Aim of the task:
Your copy must hold all of the data below, unchanged and without images.

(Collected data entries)
= Beginning of Section =

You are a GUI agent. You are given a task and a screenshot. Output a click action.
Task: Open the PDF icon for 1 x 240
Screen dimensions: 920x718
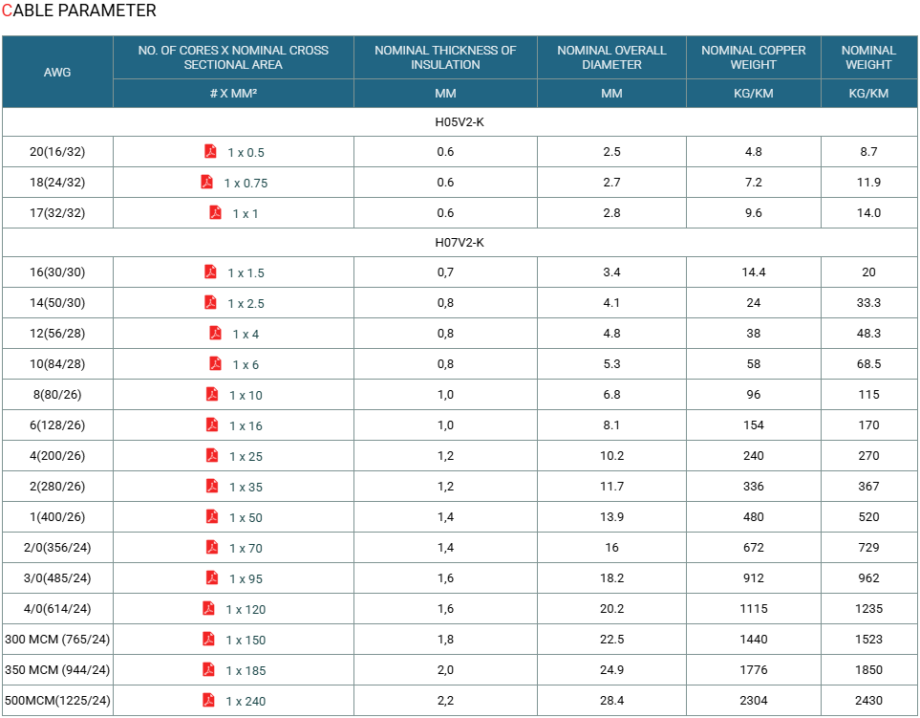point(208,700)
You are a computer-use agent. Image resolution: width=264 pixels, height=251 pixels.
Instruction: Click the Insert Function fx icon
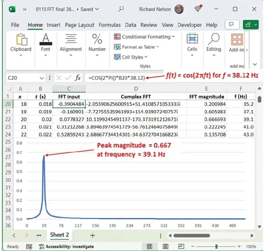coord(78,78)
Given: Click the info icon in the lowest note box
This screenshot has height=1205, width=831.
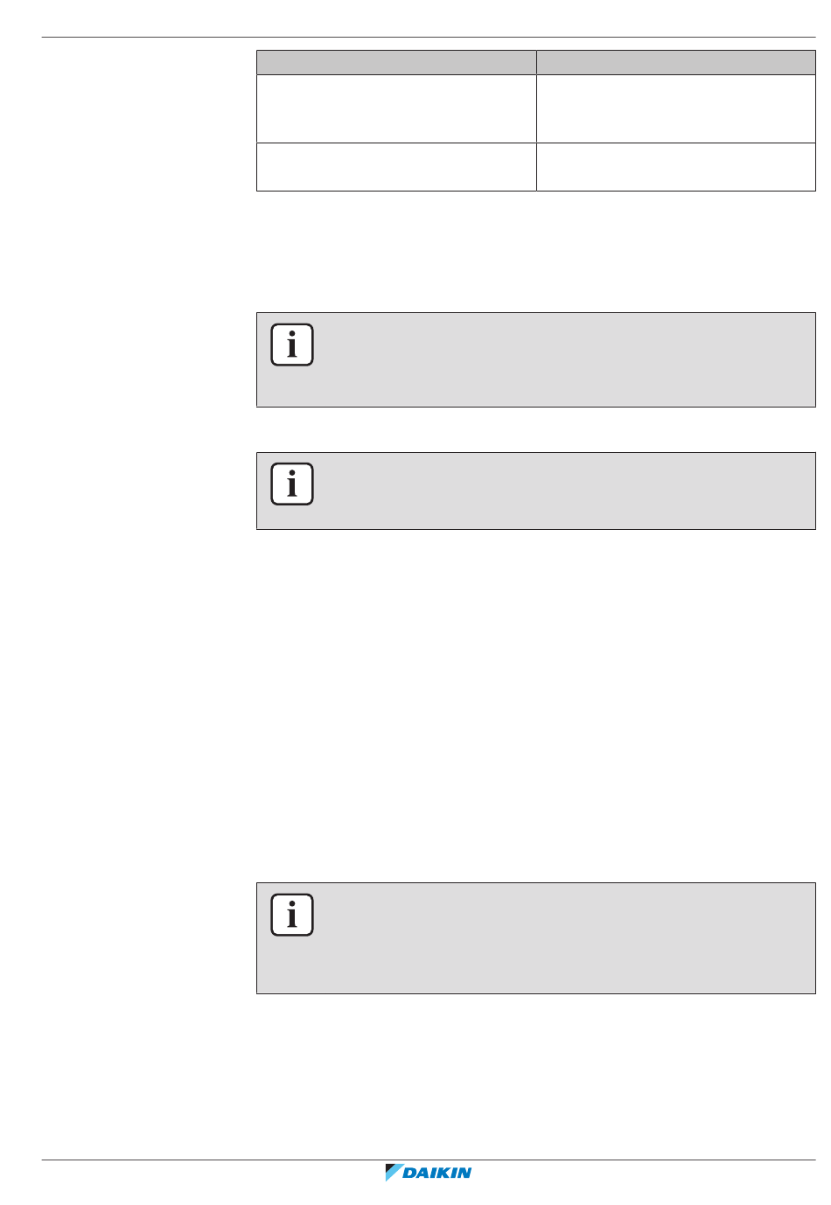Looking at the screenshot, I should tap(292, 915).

= End of Section =

Output below:
You are a GUI agent. You are given a task and a screenshot. Output a click action.
Task: Open the PDF icon for 1 x 240
Screen dimensions: 920x718
point(208,700)
You are a computer-use agent. Image resolution: width=264 pixels, height=251 pixels.
Instruction: Click the Insert Function fx icon
coord(78,78)
Given: Click the info icon in the lowest note box
This screenshot has height=1205, width=831.
Looking at the screenshot, I should tap(292, 915).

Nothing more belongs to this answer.